Lubricating threads can lead to over-torquing by as much as 50%.
This was demonstrated on a DIY automotive show a couple of years ago -- I think it was on one of Spike TV's "Powerblock" shows.
They showed using anti-sieze altered the torque spec substantially. Then they used Automotive Racing Products (ARP) Ultra-Torque anti-sieze compound (
ARP | Official Website | ARP Ultra-Torque) which consistently produced the correct torque spec.
Why do you need a torque wrench?
When you tighten a bolt or nut, you are stretching the bolt to a certain amount of force that provides the clamping force. I removed a bolt from my car's suspension that was about 1/8" longer than what it should have been because a previous "mechanic" over torqued the bolt. Think of stretching a rubber band: Too loose and it doesn't do anything; too tight and it breaks.

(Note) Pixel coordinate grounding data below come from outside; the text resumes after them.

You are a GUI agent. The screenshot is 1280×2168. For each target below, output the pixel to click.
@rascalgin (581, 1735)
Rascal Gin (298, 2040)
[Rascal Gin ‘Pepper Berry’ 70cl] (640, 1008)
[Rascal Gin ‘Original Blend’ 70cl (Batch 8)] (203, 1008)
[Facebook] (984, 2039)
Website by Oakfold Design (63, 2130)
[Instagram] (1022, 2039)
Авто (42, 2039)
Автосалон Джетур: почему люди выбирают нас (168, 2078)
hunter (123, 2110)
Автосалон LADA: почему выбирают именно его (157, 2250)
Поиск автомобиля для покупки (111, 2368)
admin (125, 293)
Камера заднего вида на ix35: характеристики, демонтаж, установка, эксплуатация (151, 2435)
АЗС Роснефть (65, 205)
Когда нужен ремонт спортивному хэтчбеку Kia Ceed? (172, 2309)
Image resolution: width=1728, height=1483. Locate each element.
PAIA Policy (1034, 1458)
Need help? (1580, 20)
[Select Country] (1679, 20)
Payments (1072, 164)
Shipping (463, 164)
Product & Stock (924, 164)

Not everything requires the use of a torque wrench unless you're working with aluminum, then use a torque wrench on everything. When you're tightening a hardened steel bolt into aluminum, you're stretching the threads in the aluminum, not the bolt, to provide the clamping force.
The torque specs for lug nuts on cars can range from 50 pounds to over 120 pounds (
Wheel Torque Chart - Discount Tire Direct). Check with the car's manufacturer for the correct specs. If you over-tighten, you risk warping brake rotors or snapping off the lug stud.
Every "shade-tree" mechanic should have a decent torque wrench in their tool kit.